Grandpa looked tired as he said these words. I wanted to ask more about the magicks. He didn’t sound like he knew much more.
“Grandpa,” I said, “when was the last time you saw one of these magicks?”
He frowned, but it wasn’t an angry frown. He said, “It must’ve been before your father was your age.”
“Whoa,” I said. “That was a long time ago.”
“Don’t remind me,” grandpa said. He had smiled, but he looked like he was thinking about something else.
“What are you thinking about, grandpa?”
Grandpa took in a deep breath, let it out in a big sigh. “I don’t think about them very often.”
“That’s what I’m asking myself now. They never appeared to care for people. They played tricks on us all the time. We would play their games hopelessly, but we stopped. We built our cities from trees and rocks, our warm places. The more we built, the more we could build. The more we built, the better things were for us. We didn’t eat as well back then, people would go without food. Now we have medicine and light, machines that carry us to the far places of the earth.”

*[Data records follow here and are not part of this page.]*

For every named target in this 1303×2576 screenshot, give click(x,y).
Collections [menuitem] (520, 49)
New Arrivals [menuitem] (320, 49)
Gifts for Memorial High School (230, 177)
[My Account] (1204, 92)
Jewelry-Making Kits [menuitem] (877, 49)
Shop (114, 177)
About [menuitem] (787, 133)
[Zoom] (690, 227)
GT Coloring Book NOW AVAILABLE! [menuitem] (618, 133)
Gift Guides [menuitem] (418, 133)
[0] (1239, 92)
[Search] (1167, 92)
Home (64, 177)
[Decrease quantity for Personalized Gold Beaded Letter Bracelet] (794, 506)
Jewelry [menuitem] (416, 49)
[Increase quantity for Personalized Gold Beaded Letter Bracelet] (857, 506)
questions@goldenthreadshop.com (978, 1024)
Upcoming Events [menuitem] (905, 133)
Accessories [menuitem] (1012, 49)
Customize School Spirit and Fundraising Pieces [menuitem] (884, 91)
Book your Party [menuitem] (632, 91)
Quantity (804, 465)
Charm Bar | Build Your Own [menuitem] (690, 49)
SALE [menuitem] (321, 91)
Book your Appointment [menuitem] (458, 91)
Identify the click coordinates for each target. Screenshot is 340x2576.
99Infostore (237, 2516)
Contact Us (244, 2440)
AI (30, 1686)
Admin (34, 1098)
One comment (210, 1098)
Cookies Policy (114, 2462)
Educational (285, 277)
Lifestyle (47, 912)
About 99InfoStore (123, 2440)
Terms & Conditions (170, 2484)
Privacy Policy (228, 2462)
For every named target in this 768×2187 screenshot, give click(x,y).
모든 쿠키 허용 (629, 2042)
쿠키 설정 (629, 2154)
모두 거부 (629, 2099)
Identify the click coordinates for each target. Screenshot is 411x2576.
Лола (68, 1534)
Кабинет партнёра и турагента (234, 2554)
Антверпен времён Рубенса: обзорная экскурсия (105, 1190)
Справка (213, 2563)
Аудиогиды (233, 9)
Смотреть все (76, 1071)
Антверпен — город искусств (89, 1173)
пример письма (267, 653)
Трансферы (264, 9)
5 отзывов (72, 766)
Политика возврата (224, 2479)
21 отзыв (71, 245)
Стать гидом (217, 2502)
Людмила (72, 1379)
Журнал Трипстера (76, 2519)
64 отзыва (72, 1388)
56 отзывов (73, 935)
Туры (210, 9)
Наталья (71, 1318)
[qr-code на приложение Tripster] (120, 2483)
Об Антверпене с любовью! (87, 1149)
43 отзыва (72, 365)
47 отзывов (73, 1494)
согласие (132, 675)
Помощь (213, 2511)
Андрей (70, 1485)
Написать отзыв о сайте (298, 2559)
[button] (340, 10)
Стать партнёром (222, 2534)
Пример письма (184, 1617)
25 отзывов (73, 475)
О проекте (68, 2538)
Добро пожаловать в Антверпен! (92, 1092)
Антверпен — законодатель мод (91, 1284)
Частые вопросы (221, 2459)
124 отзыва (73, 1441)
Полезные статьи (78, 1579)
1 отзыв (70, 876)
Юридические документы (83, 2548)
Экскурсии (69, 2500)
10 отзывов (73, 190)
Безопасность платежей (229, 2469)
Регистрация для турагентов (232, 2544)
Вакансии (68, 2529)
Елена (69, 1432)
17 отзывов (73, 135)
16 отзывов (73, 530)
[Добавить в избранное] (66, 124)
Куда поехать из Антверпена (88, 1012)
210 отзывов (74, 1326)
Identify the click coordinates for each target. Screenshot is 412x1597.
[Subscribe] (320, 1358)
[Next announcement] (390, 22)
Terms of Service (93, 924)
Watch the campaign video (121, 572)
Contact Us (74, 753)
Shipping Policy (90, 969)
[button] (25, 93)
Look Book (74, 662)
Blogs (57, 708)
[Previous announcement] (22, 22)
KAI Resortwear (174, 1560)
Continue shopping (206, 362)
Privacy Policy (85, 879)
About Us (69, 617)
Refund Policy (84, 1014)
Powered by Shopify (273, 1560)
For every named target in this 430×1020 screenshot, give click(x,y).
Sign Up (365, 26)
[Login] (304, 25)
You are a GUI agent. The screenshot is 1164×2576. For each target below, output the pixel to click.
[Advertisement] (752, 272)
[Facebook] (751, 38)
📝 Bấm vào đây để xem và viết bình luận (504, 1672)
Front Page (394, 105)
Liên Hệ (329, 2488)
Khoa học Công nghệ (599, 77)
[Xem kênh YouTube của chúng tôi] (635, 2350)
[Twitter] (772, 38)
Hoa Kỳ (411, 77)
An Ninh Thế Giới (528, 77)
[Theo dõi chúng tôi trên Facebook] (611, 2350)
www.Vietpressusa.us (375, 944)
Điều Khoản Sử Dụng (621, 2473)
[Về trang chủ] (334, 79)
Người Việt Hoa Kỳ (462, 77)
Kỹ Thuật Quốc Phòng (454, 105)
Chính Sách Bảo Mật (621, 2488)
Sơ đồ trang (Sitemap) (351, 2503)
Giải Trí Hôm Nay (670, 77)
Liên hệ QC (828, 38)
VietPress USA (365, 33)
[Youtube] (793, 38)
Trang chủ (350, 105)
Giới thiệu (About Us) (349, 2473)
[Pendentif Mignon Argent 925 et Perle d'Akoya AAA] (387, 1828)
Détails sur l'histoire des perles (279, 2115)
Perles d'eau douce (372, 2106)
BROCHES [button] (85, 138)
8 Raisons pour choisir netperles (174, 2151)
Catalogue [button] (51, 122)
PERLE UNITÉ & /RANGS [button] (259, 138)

I couldn’t really understand what grandpa was saying. I was so young then.
When I was much older, I once stopped to see my phone wasn’t working. The screen was fritzing in strange ways. Absently, I looked down to see I’d stepped on a sprig of flowers. I lifted my foot and bent down to adjust the flowers, though I had no reason to. I stood up and looked at the sprig. The flowers didn’t move or change in any way I could see, but I felt a small ripple climb up my legs. I blinked and then looked at my phone. It was working as if nothing happened
I remembered then what grandpa said about the magicks and their mischiefs. I felt the magicks in those flowers. I started to feel the magicks all around, still with people, dancing in the wires above and running in the pipes beneath. I don’t see them, just like grandpa said, but they’re always there.
When grandpa died, he left those shares for his children. My father sold his shares. He lost the money. Grandpa didn’t get to share the family business with me. Not in the way he meant. He only shared a little magic.
I prefer to wear the same clothes as everyone else. I will sit in the large chair with the pilled fabric. It smelled like grandpa for a long time. I feel a bit of magic in the chair. It followed grandpa from his railroad days. I think it stays in the chair because that’s where he shared it with me.